= Beginning of Section =

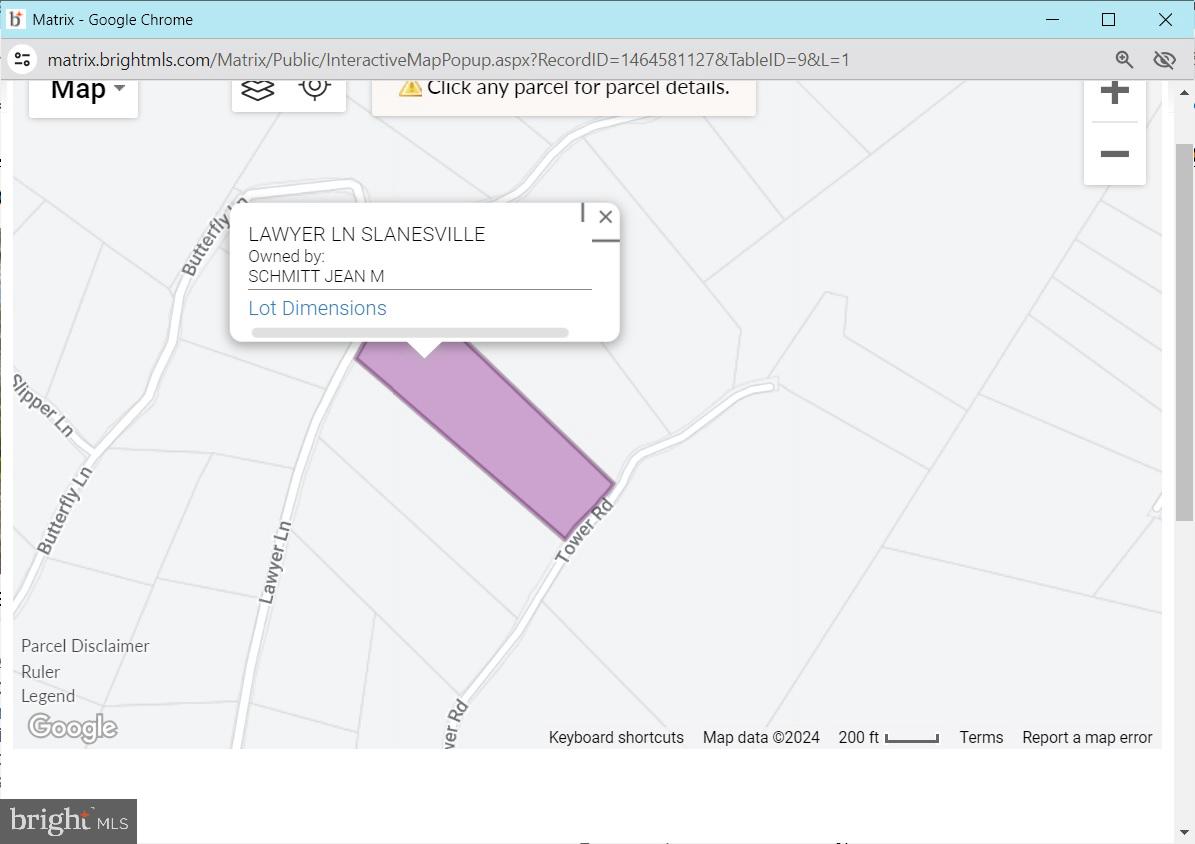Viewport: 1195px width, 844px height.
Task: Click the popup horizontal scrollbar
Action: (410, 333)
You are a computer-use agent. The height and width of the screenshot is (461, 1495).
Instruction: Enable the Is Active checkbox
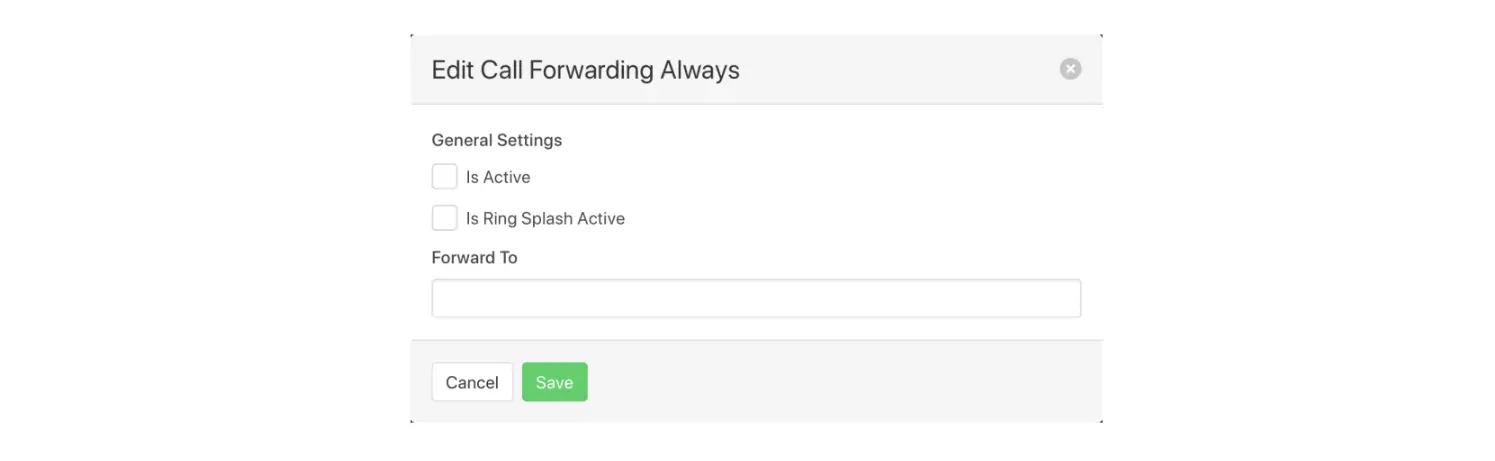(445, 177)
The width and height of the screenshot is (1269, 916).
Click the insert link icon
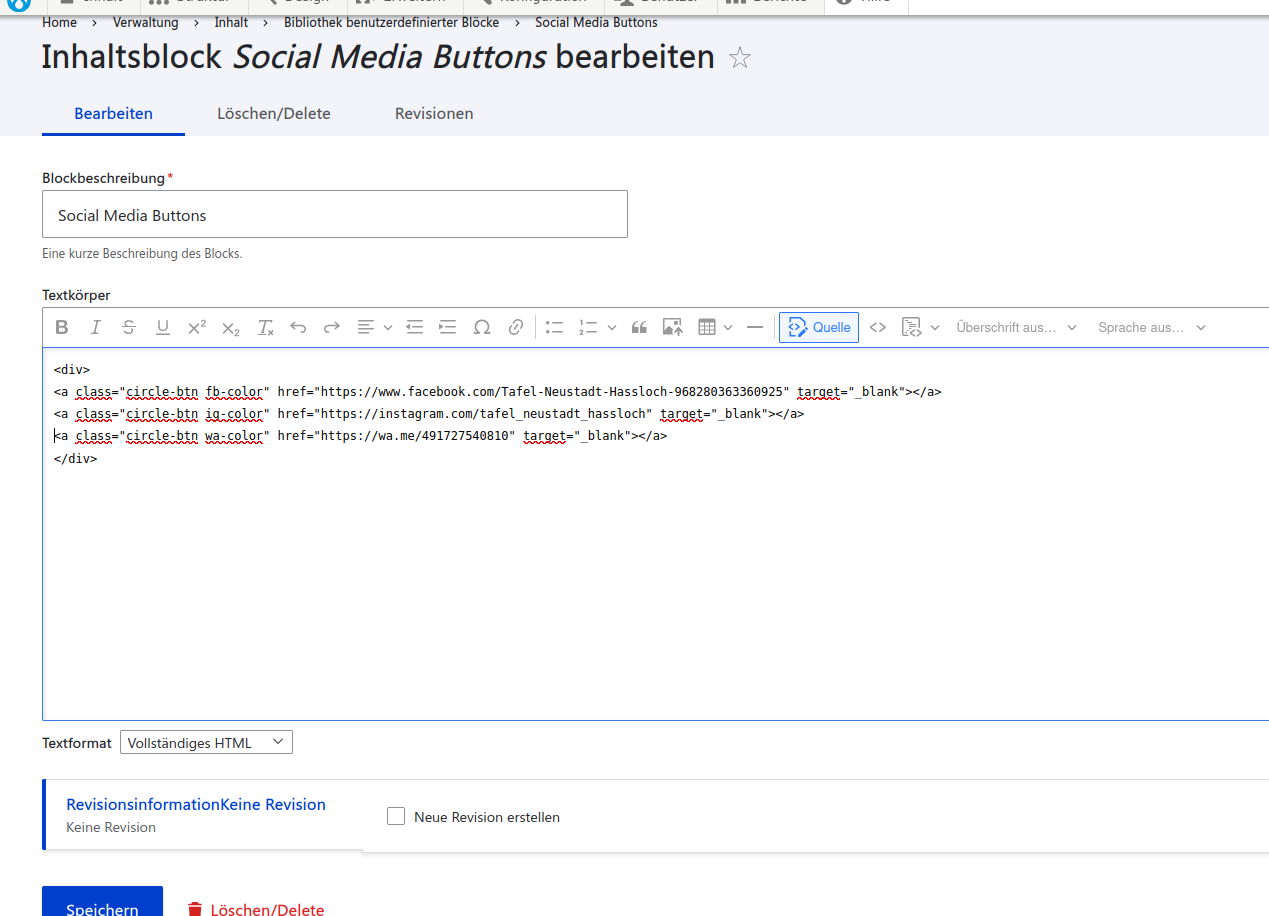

= End of Section =

For every line of the data above that contains "screenshot", copy that line.

*Exercise output*:
You are a computer-use agent. The height and width of the screenshot is (461, 1495).
The width and height of the screenshot is (1269, 916).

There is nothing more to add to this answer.